The Test & When Can I Hug My Kids Again

So let me start by saying I was finally able to get a COVID-19 test, in thanks to a private clinic that my neighbor (unnamed, to whom I am forever grateful), got me connected with. It was really important for me to persevere to get a test because of my team – two of the folks I work with regularly have high risk family members, and I can’t mess around with that. If they were exposed, they need to know.

It will take a couple of days to get the tests back, but my lungs are clear and my fever has gone down. I’m super conflicted. Now that I’m on the upswing of this thing, do I hope it WAS the virus? If it was COVID-19, then I have some level of immunity, and it’s likely that the folks in my household were already exposed (I’m a hugger and a cuddler of my kids), then it’s likely that we all got through this together. (We are taking precautions in the household similar to what anyone who admires Renee Russo saw in Epidemic, which I recommend.) If I DIDN’T have it, then I had something else icky and can still get COVID-19, but – upside – I don’t need to act like I have the plague in my own household and can cautiously hug my kids and be in the same room as them.

So, conflicted.

I’m feeling more coherent and episodically well, then crazy tired. I went to bed at 9 PM last night and slept almost all the way through until 6 AM, which is pretty much unheard of for me.

But apparently my ability to sabatoge myself knows no bounds. I decided eating nerds and fried chicken was a really good idea last night. Let me provide some context: I am gluten sensitive and straight up have an inflammatory response to corn. As any lover of Willy Wonka products knows, they are really completely made of flavored corn syrup.

So I felt like crap then.

Why? Whhhyyyyy do I do this to myself???? RRRRRRRRR.

Must. Be. Stronger.

Must. Be. Better. Example. For. Kids.

Molly says to me (on the porch, from a safe distance of 6-ish feet): Mommy, did you touch all the little boxes of nerds?

Mommy (that would be me): I touched all of them and then licked the packages and then put them back.

Molly (rolling her eyes in amusement, she’s practicing for her teen years): Moooommmmm, I know you didn’t do that.

So she goes and follows my amazing example by eating nerds.

I make myself feel better with excuses:

  1. They’re in the little box
  2. She’s super healthy and strong
  3. Kids need an occasional treat, right?

This rationale does not stand up for long, as I recall she has already eaten 2 fun-sized packs of M&Ms.

Side Note: Where the heck did the hazelnut M&Ms go? Why can I not find them anymore? They were the BEST thing that ever happened to M&Ms.

BASTARDS.

So the M&Ms and the nerds were my attempt to get ahead of the online Easter candy buying binge that is no doubt coming. Once we get close enough to Easter people will be trading toilet paper for chocolate bunnies for their kids. Those without both will be raiding the remains of their stash from the parades of Mardi Gras and desperately sanitizing each candy before putting them into eggs for the kiddos. Or at least here in Louisiana. Other intrepid parents may be repurposing leftover Valentine’s day candy. “Look kids, red is the new pink this year.”

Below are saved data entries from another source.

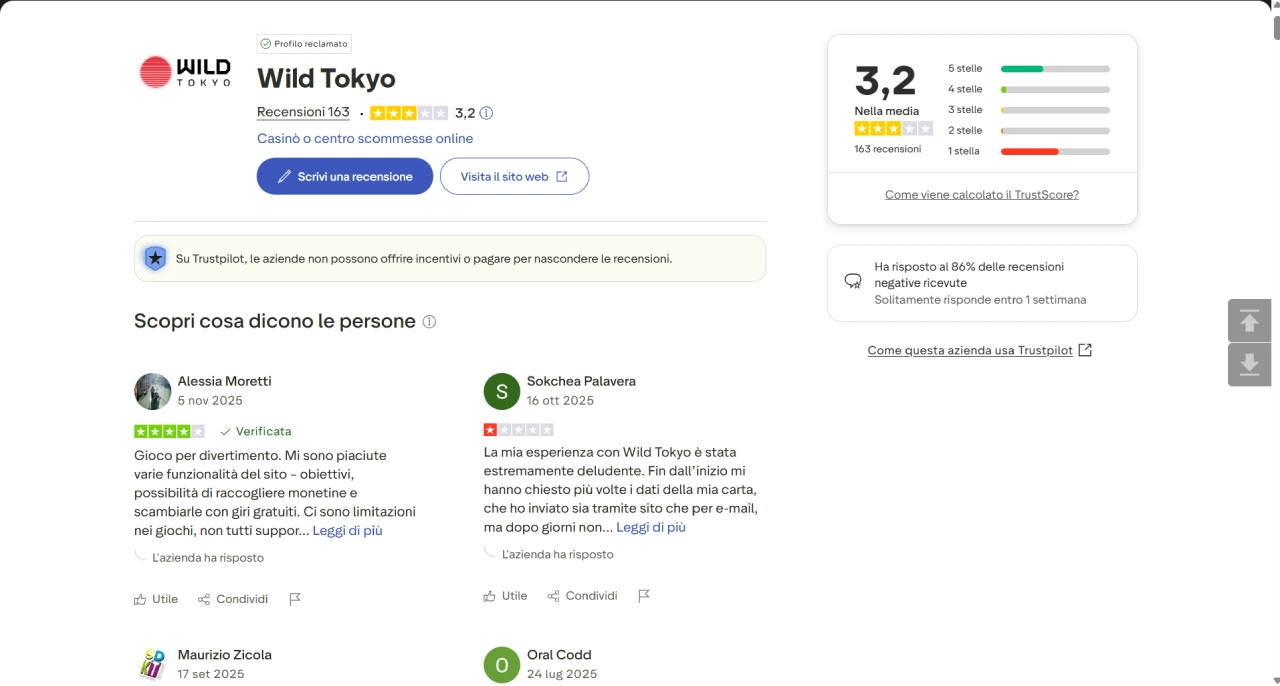Click the thumbs-up Utile icon under Sokchea's review
The height and width of the screenshot is (686, 1280).
[x=489, y=595]
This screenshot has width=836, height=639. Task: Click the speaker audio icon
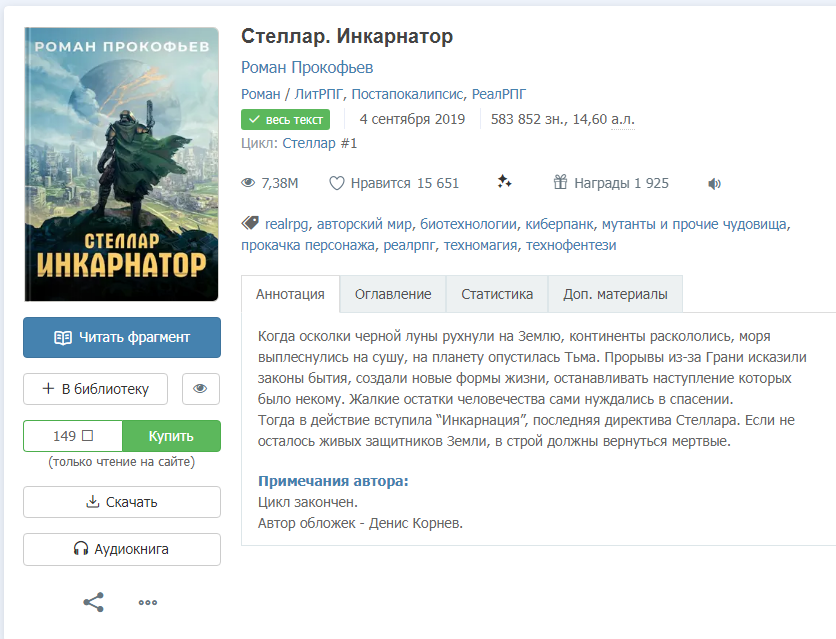[x=714, y=184]
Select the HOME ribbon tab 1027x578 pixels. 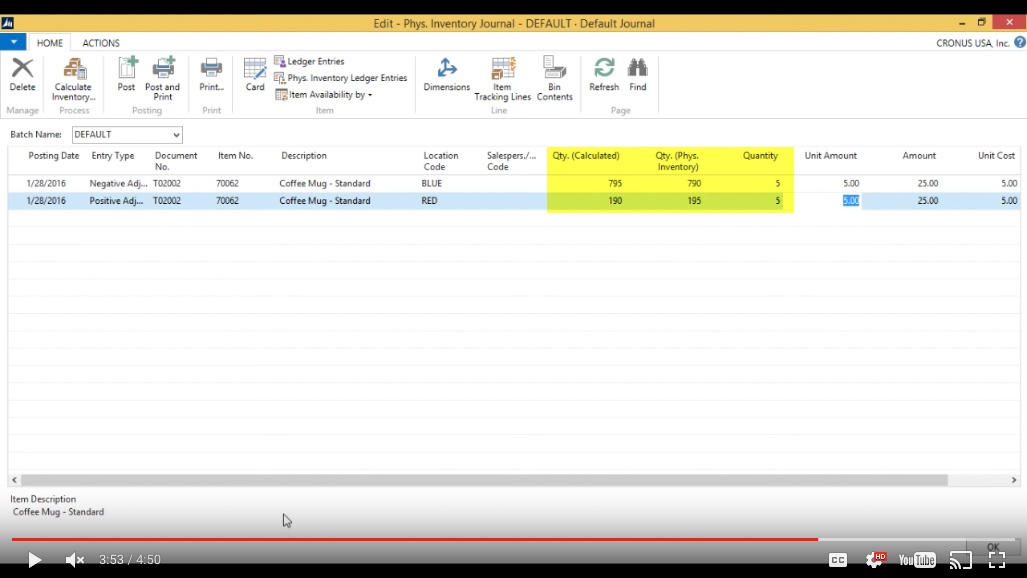tap(50, 43)
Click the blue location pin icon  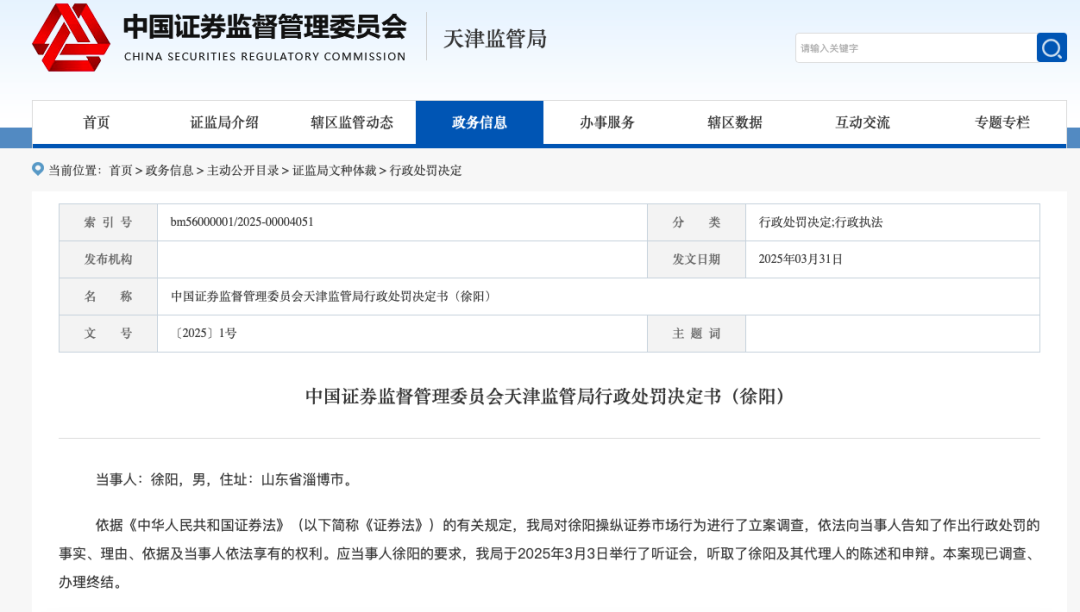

Last year there was a neighborhood Easter egg hunt here, and I was Prepared Mom. I bought individually sized candy in advance. This, after my husband put his foot down and said that we were “Not going to fill those eggs with bunny erasers and stamps on my watch.” My husband sees himself as the the Catcher in the Rye where the cliff is actually “going soft on kids these days.” They apparently need to be falling onto asphalt from playgrounds and surviving firework accidents to be made tough enough for life. “When I was a kid…” he says. And then follows it with some hideous story that I know he would never let happen to our kids.

I digress. Last year I filled the eggs with mini chocolates. And did not – until the day before they were to be turned in – apparently read the full directions on the flyer that said we were to fill them with “candy that could not melt.” Well. That.

Too late.

Some lucky kids got delicious squished chocolates. I got ahead of the game this year with nerds. That will probably be gone far before Easter.

There’s a #MomFail for every day.

#SlackerMomsUnite

Hopefully I’ll know in a couple days on this COVID thing. In the meantime, please protect other people, and STAY INSIDE.